Why climate models struggle with acute physical risks

Source(s): Climate Risk Review

"Top-down" modelling approaches can't properly capture extreme weather-related events at the local scale, leaving financial institutions blind to major risks.

Climate models have a major blind spot: they can’t see extreme weather-related risks. This is a big problem for financial institutions, since these kinds of threats — also known as acute physical risks — could hammer their investments and sap their capital. But despite their shortcomings, financial supervisors are already using these flawed models to assess firms’ climate resilience. In doing so, they risk producing a warped picture of the financial system’s ability to withstand future climate shocks.
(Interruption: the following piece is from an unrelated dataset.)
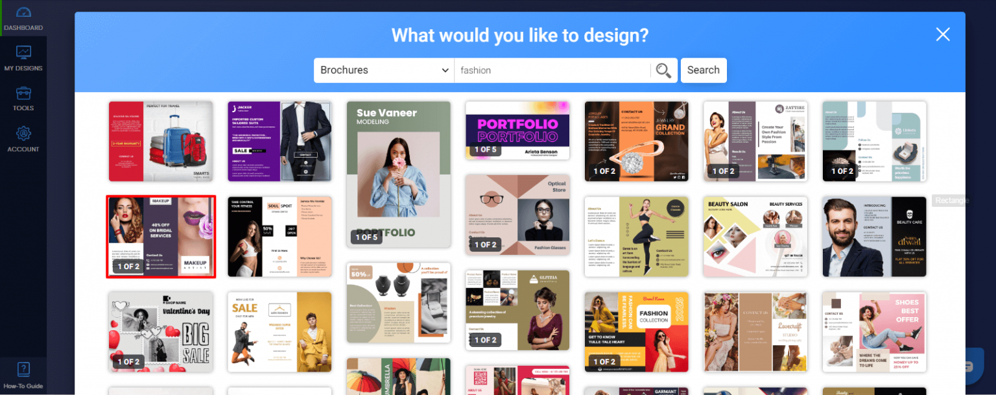Click the chat widget at bottom right

tap(976, 368)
That’s the conclusion of a recent paper in Environmental Research: Climate from a high-profile group of climate experts — among them the director of the UK’s new Centre for Greening Finance and Investment. Its publication comes at a turbulent point in the debate over climate-related financial risk analysis. Stuart Kirk, the former Head of Responsible Investment at HSBC Global Asset Management, recently gave a now-infamous presentation accusing the Bank of England of manipulating this year’s climate stress test to exaggerate the threat of global warming to the financial system. Elsewhere, the Real World Climate Scenarios (RWCS) initiative, the brainchild of a small cadre of climate finance professionals, is challenging conventional approaches to climate scenario analysis by promoting the use of narratives, rather than quantitative models, as a way to project the socioeconomic impacts of climate change.